***** EXTRACTED MATERIAL
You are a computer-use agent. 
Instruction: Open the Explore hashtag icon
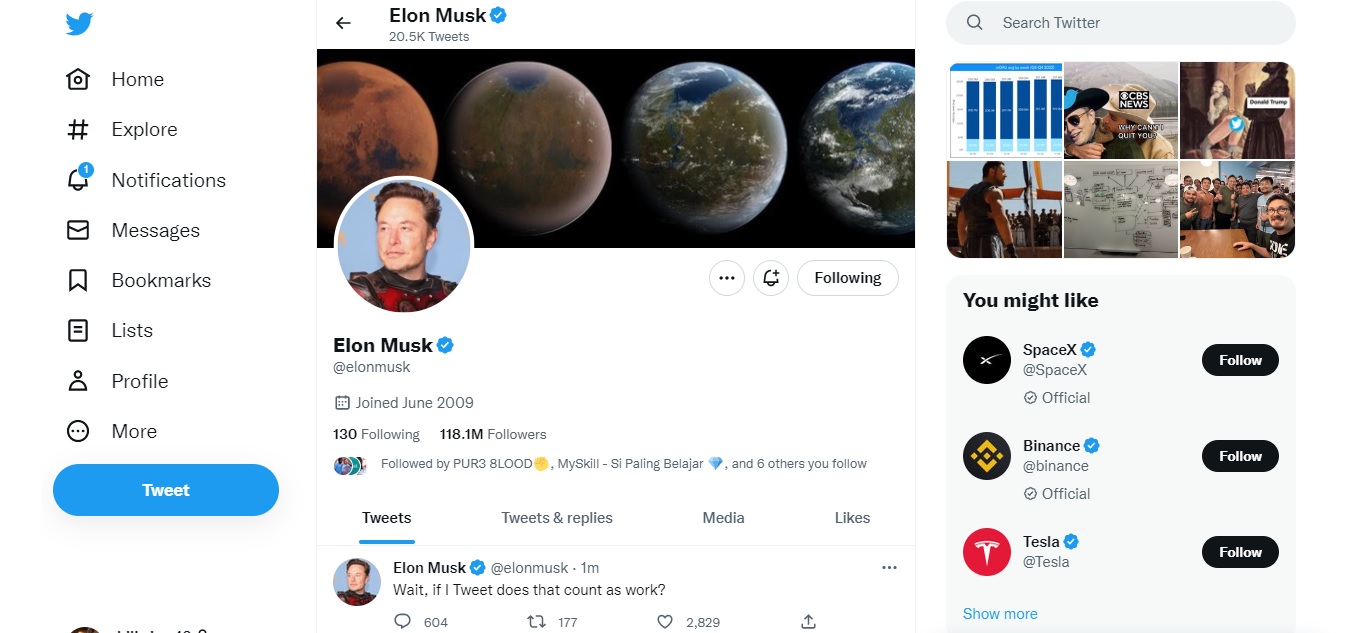click(77, 129)
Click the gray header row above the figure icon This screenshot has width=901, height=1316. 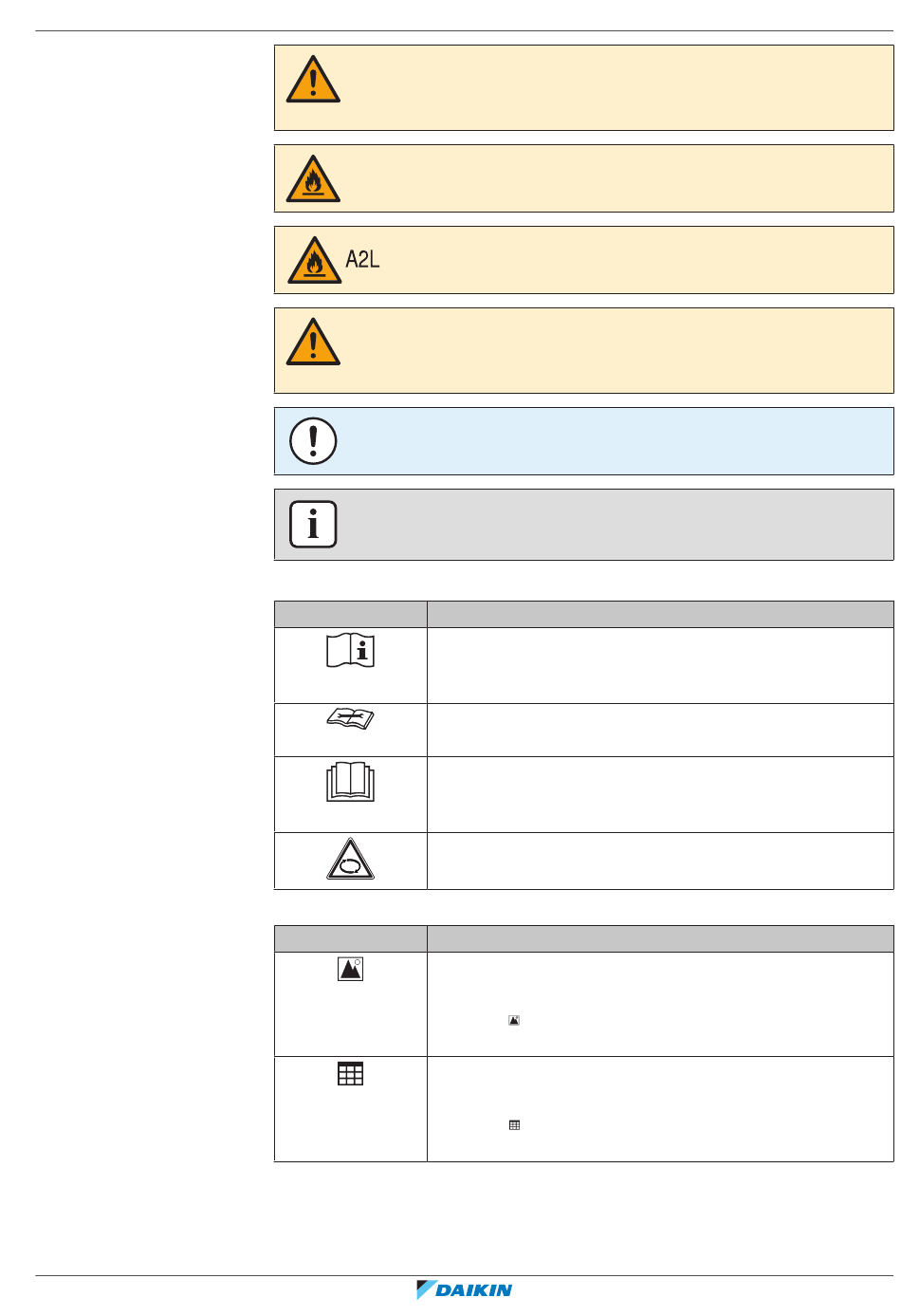584,938
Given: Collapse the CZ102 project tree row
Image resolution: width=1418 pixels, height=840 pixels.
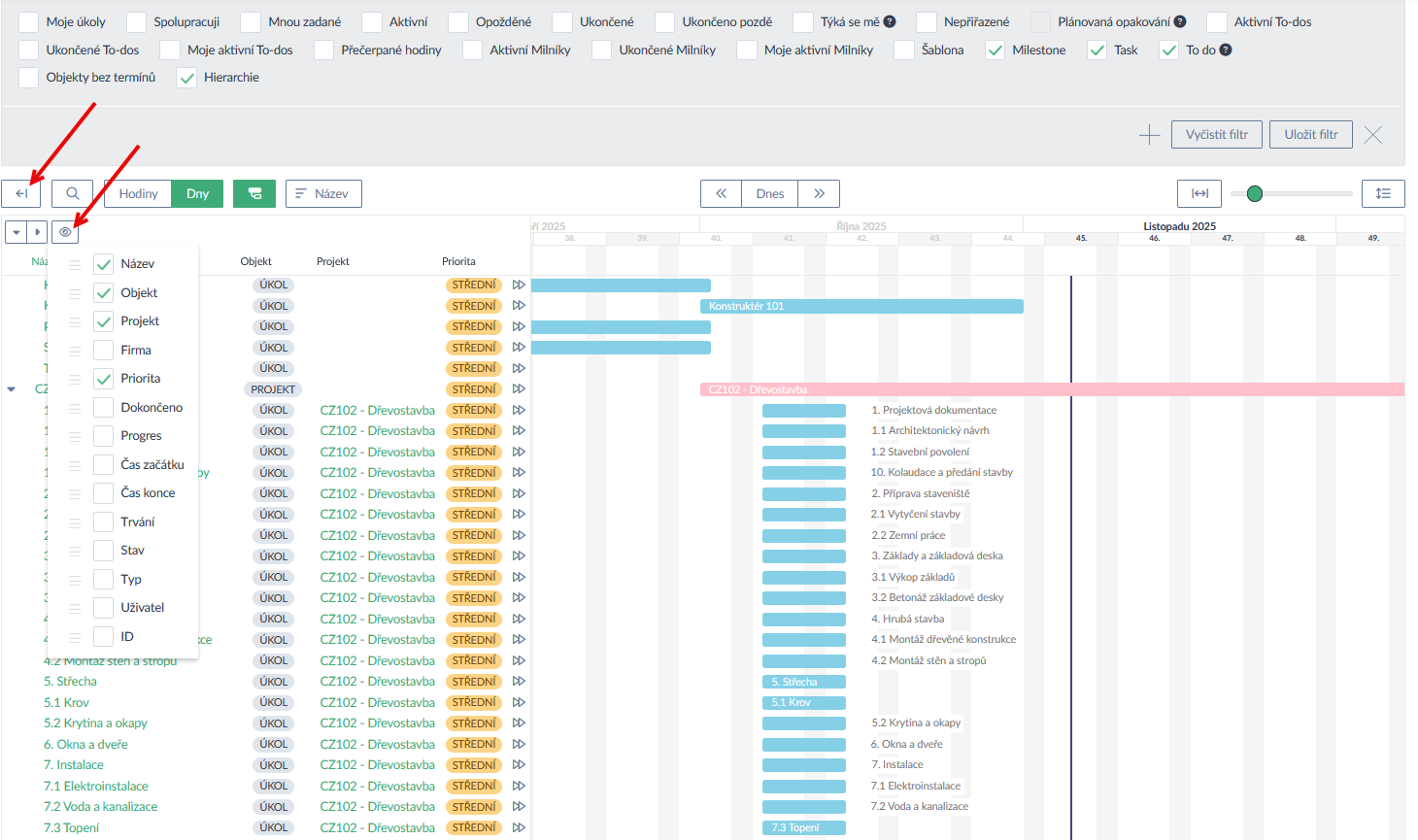Looking at the screenshot, I should click(12, 389).
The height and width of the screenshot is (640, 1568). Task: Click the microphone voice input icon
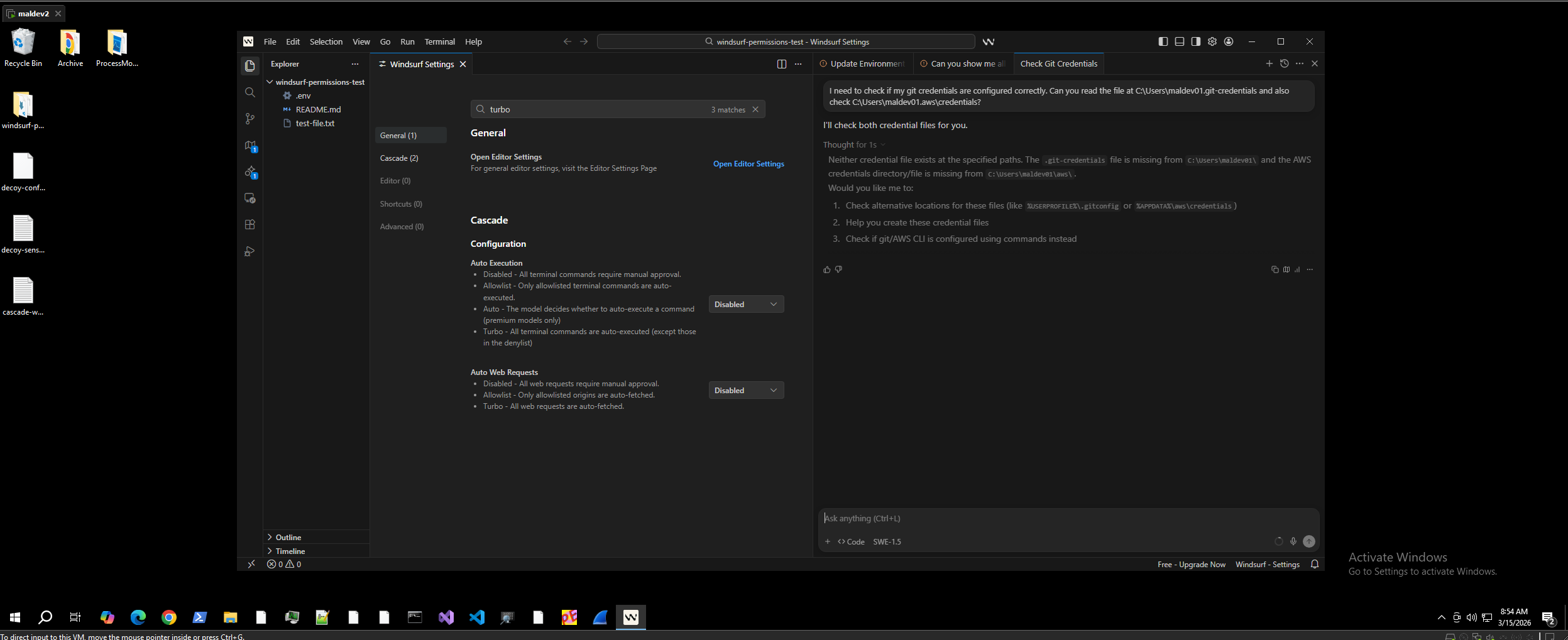point(1293,541)
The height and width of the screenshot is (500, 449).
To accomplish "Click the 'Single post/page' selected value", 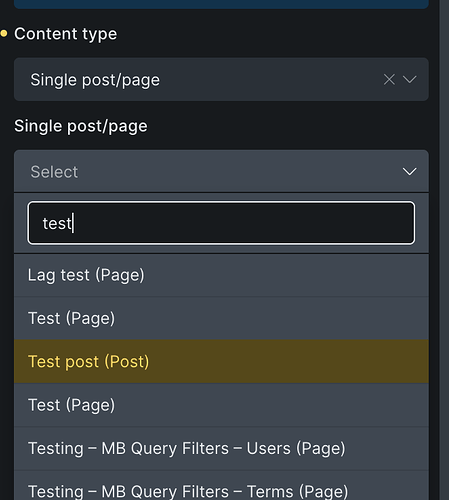I will [95, 80].
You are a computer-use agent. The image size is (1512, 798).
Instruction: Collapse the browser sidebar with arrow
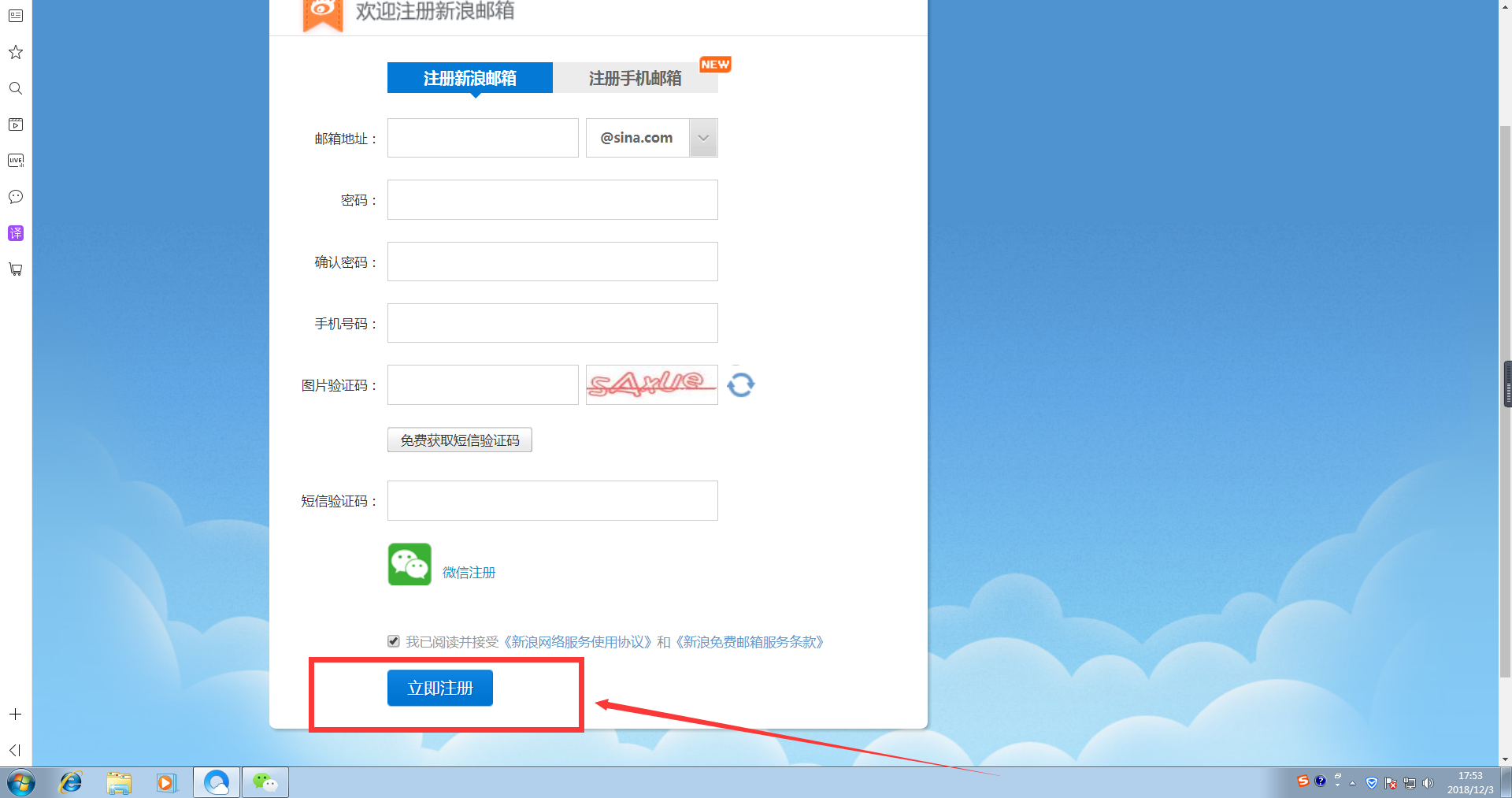coord(15,750)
**********
THE PROBLEM: Scan the entries above and show each line that contains the word "computer".

RESPONSE AREA:
You are a computer-use agent. 
You are a computer-use agent. The image size is (1512, 798).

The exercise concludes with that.